> **TASK DESCRIPTION**
Filter the entries beneath this task, copying only the lines that hold the word "Toggle".

[[ EXTRACTED INFORMATION open ]]

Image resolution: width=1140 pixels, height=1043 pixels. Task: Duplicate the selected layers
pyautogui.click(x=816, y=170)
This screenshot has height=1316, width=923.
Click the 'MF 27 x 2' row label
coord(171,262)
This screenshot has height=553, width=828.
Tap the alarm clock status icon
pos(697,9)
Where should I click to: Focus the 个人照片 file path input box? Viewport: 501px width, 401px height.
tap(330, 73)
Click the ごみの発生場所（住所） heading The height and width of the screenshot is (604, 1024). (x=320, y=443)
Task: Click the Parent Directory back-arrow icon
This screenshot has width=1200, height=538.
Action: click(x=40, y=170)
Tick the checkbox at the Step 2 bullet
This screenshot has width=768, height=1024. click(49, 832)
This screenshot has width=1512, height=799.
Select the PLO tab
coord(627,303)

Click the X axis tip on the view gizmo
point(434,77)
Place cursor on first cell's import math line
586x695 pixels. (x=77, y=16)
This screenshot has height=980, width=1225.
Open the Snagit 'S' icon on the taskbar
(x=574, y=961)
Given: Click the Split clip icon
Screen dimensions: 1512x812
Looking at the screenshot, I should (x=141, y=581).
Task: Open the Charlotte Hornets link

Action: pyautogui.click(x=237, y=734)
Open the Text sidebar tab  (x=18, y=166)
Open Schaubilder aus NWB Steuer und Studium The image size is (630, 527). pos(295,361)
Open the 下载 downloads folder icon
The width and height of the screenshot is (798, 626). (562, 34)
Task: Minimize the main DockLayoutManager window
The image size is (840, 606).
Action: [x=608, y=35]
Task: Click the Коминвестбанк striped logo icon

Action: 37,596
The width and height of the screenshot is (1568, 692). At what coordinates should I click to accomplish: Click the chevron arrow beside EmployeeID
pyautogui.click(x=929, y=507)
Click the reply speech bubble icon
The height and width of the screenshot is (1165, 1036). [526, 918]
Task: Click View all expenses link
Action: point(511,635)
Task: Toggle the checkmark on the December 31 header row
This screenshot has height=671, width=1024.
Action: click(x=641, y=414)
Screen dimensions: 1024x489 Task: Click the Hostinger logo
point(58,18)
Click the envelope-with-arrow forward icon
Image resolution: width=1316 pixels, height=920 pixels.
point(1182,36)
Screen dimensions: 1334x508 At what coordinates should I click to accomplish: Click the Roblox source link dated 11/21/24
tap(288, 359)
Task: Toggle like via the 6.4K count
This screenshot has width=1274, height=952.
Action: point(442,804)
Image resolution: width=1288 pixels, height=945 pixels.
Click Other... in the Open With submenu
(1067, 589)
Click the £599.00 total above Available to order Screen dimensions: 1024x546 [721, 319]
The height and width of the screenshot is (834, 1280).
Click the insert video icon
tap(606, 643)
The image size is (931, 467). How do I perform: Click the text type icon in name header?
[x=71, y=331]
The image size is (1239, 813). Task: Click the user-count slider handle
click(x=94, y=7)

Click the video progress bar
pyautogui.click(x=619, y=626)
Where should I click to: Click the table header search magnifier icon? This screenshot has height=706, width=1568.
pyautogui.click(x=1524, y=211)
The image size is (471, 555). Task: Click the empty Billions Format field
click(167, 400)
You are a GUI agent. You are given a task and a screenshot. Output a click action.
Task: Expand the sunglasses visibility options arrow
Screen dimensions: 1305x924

[[ EXTRACTED INFORMATION closed ]]

> **ANSWER SPACE**
Task: Toggle the checkmark on the December 31 header row
Task: Toggle like via the 6.4K count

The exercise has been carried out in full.